**Directions for this task:**
Extract the passage of the court judgment starting at "Medium Neutral Citation: Milne v" and ending at "amount of $149,284.38.", copying it word for word.

**Extract to read:**
============================================================

Milne v SDN Children's Services and BRC Recruitment Pty Ltd (No. 3)

Case

[2025] NSWSC 427

08 May 2025

No judgment structure available for this case.

Supreme Court


New South Wales

Medium Neutral Citation: Milne v SDN Children’s Services and BRC Recruitment Pty Ltd (No. 3) [2025] NSWSC 427
Hearing dates: Submission received on 14 April 2025
Date of orders: 08 May 2025
Decision date: 08 May 2025
Jurisdiction:Common Law
Before: Walton J
Decision:

(1) Judgment for the Plaintiff against the First Defendant in the amount of $702,710.31.

(2) Judgment for the Plaintiff against the Second Defendant in the amount of $497,614.60.

(3) Judgment for the First Defendant against the Second Defendant on the First Defendant’s Cross Claim in the amount of $149,284.38.

(4) Judgment for the Second Defendant against the First Defendant on the Second Defendant’s Cross Claim in the amount of $348,330.22.

(5) The Court notes and the parties have agreed that the Second Defendant is entitled to credit in the amount of $278,951.01 under section 151Z of the Workers Compensation Act 1987 and any further payments made to for or on behalf of the Plaintiff, excluding the “Fox v Wood” component, until any Appeal is determined or finalised.

(6) The First Defendant is to pay the Plaintiff's costs. (7) The Second Defendant is to pay the Plaintiff’s regulated costs as agreed or assessed.

(8) No order as to costs of the cross claims.

Catchwords:

CIVIL PROCEDURE – request to reinstate cross-claims – consent orders made

Legislation Cited:

Civil Liability Act 2002 (NSW)

Law Reform (Miscellaneous Provisions) Act 1946 (NSW)

Workers Compensation Act 1987 (NSW)

Cases Cited:

Badra v Value Constructions Pty Ltd & Ors(No 2) [2023] NSWSC 1655

Milne v SDN Children’s Services and BRC Recruitment Pty Ltd (No. 2) [2025] NSWSC 310

Value Constructions Pty Ltd v Badra [2024] NSWCA 181

Category:Consequential orders
Parties: Cheryl Anne Milne (Plaintiff)
SDN Children’s Services (First Defendant)
BRC Recruitment Pty Ltd (Second Defendant)
Representation: Counsel:
C.T. Barry KC with T Meakes (Plaintiff)
N Polin SC (First Defendant)
S Flett (Second Defendant)
Solicitors:
Gorman Jones Lawyers (Plaintiff)
McCabes Lawyers (First Defendant)
Hall and Wilcox Lawyers (Second Defendant)
File Number(s): 2018/382709
Publication restriction: Nil

JUDGMENT

  1. On 4 April 2025, the Court published Milne v SDN Children’s Services and BRC Recruitment Pty Ltd (No. 2) [2025] NSWSC 310 (“Milne No 2”) as to various matters concerning damages, interest, cross-claims and costs and the following direction was made:

“130. The plaintiff shall bring in Short Minutes of Order reflecting this judgment within 14 days of the publication thereof.”

============================================================

**Lines for locating text and elements:**
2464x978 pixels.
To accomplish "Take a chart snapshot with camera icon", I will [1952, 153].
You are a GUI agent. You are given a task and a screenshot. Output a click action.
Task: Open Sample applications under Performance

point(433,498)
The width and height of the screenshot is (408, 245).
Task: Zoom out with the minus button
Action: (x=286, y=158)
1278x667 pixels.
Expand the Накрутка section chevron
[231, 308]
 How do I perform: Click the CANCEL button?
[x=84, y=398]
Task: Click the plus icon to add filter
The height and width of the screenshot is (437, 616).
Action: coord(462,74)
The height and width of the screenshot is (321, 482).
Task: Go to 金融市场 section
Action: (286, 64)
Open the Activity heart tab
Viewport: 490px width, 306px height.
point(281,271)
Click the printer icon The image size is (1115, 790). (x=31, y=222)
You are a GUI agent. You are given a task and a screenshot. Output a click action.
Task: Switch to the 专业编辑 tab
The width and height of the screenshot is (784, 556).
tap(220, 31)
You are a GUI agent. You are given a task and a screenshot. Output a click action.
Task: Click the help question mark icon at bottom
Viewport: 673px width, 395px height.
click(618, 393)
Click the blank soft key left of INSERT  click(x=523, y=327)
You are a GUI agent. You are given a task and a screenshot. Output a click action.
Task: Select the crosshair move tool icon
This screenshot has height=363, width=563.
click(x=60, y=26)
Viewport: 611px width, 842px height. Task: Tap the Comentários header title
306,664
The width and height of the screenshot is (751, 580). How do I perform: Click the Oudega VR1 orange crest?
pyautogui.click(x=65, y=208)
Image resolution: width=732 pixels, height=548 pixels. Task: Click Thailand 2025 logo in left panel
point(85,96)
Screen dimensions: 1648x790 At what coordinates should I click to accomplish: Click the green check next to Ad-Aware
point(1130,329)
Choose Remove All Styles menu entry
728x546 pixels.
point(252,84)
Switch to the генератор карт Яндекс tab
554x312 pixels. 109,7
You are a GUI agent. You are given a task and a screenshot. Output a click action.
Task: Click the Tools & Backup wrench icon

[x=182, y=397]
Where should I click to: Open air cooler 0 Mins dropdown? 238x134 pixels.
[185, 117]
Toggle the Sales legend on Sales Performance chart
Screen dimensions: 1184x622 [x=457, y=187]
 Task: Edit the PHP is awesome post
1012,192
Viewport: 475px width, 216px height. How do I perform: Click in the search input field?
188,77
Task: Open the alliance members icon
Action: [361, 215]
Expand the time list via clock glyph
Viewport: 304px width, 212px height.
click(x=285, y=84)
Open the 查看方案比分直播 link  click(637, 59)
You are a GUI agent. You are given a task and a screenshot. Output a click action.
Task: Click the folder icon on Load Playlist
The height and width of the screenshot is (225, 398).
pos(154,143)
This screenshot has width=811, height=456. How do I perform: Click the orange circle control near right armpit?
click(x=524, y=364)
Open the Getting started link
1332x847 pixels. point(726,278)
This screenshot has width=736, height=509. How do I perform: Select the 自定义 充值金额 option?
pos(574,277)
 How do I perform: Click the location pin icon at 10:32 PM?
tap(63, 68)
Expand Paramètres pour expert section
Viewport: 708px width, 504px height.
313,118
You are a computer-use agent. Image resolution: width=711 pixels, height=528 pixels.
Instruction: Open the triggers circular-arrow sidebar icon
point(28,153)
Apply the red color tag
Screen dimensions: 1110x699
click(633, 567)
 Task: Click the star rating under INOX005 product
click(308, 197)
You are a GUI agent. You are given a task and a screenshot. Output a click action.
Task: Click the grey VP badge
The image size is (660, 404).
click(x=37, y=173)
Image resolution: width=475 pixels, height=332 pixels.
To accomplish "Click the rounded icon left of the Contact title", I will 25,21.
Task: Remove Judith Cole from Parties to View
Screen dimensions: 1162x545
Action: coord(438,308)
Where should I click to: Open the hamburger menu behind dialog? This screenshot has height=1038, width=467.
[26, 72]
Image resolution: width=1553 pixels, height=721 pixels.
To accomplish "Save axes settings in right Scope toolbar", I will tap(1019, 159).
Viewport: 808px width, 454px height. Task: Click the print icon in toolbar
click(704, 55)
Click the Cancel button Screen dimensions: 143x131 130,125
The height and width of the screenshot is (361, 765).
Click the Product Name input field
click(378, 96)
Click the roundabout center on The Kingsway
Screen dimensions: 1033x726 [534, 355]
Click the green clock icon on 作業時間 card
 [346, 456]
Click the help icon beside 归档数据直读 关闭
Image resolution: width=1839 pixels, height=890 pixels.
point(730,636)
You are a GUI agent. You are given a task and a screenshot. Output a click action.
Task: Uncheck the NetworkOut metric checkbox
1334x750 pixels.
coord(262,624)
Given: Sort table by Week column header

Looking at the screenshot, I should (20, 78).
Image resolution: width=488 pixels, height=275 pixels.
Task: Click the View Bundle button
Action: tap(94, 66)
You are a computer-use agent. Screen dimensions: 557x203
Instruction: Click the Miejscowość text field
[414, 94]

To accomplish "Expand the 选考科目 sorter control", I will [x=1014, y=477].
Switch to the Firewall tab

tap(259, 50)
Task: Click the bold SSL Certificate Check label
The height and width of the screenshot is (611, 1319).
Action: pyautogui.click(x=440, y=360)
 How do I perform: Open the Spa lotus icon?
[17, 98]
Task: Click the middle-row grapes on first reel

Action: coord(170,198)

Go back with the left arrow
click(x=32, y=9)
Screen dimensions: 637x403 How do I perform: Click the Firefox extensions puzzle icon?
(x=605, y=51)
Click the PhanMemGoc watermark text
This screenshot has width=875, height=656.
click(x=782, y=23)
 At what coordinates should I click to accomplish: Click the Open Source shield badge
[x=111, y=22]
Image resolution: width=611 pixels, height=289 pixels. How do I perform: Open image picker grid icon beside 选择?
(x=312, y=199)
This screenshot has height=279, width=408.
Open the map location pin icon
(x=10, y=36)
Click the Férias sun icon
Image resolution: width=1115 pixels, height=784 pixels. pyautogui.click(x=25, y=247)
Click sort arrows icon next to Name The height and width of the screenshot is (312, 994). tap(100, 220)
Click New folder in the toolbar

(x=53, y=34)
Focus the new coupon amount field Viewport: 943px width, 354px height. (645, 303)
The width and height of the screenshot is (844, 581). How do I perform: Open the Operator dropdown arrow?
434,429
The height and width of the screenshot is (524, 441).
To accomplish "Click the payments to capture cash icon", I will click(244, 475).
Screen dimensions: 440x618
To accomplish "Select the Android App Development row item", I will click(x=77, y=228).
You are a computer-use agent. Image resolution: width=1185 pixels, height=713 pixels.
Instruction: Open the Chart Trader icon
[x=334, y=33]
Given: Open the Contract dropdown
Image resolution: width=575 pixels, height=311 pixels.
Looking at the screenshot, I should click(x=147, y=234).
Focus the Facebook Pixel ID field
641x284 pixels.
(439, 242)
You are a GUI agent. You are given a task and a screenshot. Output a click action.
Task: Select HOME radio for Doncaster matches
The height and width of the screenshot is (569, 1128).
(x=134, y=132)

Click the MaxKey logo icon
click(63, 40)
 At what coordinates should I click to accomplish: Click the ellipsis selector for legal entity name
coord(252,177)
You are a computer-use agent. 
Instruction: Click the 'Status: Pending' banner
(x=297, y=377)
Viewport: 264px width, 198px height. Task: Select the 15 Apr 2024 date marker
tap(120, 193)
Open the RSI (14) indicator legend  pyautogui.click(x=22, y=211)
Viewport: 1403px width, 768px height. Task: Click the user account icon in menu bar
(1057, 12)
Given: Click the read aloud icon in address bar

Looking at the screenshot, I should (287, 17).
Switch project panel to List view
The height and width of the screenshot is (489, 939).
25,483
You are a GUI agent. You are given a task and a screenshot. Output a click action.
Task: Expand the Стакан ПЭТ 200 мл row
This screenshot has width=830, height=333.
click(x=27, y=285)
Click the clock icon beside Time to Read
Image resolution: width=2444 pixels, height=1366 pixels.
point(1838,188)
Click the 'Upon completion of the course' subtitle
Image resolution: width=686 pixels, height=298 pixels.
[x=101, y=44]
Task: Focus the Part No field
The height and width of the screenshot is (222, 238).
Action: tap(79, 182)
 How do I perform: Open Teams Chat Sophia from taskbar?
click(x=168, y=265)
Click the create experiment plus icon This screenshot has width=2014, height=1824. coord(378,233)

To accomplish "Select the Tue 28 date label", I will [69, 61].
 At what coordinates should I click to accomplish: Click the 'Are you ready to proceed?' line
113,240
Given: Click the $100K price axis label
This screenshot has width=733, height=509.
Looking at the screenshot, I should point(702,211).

============================================================

**Result:**
Medium Neutral Citation: Milne v SDN Children’s Services and BRC Recruitment Pty Ltd (No. 3) [2025] NSWSC 427
Hearing dates: Submission received on 14 April 2025
Date of orders: 08 May 2025
Decision date: 08 May 2025
Jurisdiction:Common Law
Before: Walton J
Decision:

(1) Judgment for the Plaintiff against the First Defendant in the amount of $702,710.31.

(2) Judgment for the Plaintiff against the Second Defendant in the amount of $497,614.60.

(3) Judgment for the First Defendant against the Second Defendant on the First Defendant’s Cross Claim in the amount of $149,284.38.